When I went to write in this thing yesterday, my online journal, I quickly noticed that it had been a solid couple of weeks since my last entry. My first thought was, “you needed a break, now it’s time to get back to it,” which is my usual fallback type of response to anything that gets close to resembling failure. After thinking about it for a few minutes, the actual answer came to me quick easily: I was playing Mass Effect 3. The revelation left me asking the question, “am I really that incapable of balancing multiple things that I love simultaneously!?” I’m reminded of a time, not so long ago, where I was more than religiously doing my 10,000 step-a-day goal and also trying to write my first novel at the same time; the two things were unrelated yet insanely difficult to manage. To write a few hundred more words or to walk around in circles until my wrist thingie vibrates, that was the question.
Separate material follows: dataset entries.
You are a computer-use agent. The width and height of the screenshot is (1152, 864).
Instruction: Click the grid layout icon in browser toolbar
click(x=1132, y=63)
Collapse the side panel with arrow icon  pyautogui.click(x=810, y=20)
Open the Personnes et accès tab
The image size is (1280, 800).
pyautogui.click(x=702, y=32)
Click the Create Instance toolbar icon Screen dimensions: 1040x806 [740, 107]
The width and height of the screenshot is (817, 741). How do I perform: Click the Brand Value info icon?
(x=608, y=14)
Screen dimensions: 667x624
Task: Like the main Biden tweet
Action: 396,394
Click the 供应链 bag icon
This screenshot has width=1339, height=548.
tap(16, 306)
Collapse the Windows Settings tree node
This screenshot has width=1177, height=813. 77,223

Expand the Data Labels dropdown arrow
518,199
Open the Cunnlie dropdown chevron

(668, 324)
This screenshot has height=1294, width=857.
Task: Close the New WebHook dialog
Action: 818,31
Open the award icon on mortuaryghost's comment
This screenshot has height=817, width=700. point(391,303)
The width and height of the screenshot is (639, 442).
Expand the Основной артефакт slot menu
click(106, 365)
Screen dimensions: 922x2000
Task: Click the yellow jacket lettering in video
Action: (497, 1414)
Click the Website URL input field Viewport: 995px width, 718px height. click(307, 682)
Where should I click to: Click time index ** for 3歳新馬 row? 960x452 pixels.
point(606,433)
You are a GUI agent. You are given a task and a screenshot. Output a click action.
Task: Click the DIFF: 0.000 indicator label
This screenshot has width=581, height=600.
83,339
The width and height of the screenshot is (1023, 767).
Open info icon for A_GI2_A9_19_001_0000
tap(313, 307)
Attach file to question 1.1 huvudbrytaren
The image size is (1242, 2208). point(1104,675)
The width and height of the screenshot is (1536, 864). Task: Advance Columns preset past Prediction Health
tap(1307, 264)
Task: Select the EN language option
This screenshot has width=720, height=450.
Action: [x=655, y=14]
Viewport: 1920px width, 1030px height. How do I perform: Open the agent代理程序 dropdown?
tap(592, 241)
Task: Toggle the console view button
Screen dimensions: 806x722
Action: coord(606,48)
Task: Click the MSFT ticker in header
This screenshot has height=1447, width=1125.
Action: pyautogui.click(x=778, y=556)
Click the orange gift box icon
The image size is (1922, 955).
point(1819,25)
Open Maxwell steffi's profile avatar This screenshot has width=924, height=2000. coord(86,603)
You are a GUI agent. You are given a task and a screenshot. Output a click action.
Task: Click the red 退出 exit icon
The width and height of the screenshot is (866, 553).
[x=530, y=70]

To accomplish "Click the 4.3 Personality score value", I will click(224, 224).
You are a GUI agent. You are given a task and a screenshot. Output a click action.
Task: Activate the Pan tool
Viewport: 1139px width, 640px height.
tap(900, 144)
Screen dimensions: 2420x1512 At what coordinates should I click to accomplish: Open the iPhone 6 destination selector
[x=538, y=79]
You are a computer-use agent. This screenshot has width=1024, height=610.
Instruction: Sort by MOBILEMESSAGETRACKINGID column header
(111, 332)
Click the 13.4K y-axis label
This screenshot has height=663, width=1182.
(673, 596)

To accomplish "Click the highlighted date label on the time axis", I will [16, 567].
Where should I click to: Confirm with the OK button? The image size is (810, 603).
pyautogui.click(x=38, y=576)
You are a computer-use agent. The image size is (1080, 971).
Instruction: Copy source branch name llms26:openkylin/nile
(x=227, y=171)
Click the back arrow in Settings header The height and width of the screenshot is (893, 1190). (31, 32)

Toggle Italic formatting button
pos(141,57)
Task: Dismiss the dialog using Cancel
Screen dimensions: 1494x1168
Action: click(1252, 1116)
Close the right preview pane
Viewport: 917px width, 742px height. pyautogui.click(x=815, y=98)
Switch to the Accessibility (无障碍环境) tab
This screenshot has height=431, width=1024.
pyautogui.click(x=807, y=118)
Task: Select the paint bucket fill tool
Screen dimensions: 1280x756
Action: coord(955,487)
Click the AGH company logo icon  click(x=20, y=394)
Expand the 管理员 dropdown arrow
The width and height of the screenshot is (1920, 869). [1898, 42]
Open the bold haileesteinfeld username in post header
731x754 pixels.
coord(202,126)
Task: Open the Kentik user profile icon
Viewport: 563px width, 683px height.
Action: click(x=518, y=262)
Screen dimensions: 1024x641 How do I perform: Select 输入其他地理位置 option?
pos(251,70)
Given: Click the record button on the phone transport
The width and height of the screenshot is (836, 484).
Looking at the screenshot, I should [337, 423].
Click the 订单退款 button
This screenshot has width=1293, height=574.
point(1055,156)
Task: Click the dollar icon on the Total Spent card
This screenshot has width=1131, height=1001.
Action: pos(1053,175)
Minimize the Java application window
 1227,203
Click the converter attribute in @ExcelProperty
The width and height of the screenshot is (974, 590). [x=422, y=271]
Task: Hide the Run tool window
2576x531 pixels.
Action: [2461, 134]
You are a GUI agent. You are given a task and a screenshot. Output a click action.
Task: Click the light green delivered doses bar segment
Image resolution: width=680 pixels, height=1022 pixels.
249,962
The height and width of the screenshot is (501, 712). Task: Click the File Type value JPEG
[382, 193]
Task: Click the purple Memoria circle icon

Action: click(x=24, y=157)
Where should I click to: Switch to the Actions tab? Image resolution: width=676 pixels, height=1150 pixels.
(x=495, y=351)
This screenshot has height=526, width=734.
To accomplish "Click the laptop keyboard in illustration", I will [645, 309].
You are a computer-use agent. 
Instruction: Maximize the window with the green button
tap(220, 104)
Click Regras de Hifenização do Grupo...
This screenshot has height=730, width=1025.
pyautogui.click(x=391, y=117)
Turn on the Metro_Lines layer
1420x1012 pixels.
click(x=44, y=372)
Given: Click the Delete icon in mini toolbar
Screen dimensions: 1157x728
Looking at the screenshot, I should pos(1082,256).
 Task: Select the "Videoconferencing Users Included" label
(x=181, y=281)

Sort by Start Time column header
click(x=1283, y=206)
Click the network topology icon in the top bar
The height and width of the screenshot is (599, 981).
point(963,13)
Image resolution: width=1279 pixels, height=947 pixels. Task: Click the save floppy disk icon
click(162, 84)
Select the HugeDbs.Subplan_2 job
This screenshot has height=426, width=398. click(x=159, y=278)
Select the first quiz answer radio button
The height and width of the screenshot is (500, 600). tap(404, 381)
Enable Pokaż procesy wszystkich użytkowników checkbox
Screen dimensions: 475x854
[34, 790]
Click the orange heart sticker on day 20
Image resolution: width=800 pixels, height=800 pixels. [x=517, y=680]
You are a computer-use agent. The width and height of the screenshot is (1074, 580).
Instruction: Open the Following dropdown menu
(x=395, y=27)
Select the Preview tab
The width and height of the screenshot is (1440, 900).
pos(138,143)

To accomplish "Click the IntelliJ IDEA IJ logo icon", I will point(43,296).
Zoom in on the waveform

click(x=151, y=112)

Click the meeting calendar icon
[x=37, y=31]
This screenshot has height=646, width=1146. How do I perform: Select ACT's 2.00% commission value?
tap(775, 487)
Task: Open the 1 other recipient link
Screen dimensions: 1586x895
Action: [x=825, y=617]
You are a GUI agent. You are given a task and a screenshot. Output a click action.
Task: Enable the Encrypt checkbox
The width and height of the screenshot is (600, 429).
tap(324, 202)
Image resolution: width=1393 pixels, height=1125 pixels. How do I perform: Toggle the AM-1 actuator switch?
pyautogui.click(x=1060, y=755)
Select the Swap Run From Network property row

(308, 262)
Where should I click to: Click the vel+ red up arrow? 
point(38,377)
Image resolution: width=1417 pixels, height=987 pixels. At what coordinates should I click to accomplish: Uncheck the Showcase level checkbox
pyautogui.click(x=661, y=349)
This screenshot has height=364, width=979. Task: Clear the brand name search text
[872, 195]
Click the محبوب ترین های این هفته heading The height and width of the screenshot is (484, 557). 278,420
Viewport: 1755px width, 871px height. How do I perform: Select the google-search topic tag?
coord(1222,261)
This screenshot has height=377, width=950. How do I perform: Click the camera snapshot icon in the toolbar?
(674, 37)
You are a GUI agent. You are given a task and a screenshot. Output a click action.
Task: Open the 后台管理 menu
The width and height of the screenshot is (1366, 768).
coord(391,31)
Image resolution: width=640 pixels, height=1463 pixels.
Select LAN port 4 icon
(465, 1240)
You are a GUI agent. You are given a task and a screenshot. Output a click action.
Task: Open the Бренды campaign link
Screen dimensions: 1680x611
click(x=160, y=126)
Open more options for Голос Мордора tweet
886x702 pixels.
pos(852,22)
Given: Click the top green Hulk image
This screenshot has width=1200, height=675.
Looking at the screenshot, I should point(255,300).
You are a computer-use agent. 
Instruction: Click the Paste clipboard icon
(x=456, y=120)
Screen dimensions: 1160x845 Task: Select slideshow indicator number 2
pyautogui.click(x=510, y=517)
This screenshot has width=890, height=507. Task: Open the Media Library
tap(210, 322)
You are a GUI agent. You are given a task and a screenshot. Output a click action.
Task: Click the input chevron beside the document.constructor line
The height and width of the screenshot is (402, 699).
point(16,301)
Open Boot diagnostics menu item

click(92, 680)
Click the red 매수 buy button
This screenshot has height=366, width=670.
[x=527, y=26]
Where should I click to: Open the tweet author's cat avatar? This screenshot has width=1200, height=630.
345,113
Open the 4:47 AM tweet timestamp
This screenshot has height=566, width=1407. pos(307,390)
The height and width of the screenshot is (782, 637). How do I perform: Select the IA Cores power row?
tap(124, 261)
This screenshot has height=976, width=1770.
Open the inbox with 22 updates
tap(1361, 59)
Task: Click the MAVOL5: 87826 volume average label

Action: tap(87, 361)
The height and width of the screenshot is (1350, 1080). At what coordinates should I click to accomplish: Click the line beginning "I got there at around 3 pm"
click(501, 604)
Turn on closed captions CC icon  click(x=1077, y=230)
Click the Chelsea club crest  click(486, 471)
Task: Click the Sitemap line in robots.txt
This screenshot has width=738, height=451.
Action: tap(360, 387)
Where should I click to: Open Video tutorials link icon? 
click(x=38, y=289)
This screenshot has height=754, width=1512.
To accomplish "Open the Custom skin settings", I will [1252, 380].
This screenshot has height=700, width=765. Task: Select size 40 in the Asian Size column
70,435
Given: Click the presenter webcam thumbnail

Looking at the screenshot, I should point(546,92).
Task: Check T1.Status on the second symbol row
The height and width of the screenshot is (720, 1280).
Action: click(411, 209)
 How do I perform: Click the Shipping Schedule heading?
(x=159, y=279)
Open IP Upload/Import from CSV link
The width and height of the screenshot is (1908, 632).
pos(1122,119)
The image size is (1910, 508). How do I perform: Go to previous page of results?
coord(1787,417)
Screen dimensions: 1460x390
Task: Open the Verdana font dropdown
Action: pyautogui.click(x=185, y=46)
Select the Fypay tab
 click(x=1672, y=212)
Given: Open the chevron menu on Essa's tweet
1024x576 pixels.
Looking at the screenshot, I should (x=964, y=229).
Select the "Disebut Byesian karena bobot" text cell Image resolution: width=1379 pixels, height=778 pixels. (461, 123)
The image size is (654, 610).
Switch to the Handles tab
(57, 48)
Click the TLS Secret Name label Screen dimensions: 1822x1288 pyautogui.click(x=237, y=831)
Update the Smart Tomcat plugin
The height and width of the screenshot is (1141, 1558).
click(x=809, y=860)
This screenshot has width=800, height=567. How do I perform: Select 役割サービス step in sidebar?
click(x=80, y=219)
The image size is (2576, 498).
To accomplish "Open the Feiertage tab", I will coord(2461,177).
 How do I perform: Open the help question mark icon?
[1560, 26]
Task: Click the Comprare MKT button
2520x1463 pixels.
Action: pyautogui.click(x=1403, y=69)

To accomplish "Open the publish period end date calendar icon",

~How we manage our time says everything about how we spend out time~ hahaha.
Maybe this is something to do with not just playing the game(a metaphor for almost anything else in my life), but compulsively doing so. I went from not playing any games for a solid four or five months to re-playing Mass Effect 3 everyday for fifteen or sixteen days straight, until it was beaten… and now I’m back to no games and writing. I’m not sure it’s fair to call the hiatus a “vacation”, as I really didn’t need a break from writing, something that I enjoy and makes me feel good.
Life is funny when I take the time to think about it and less funny when I don’t.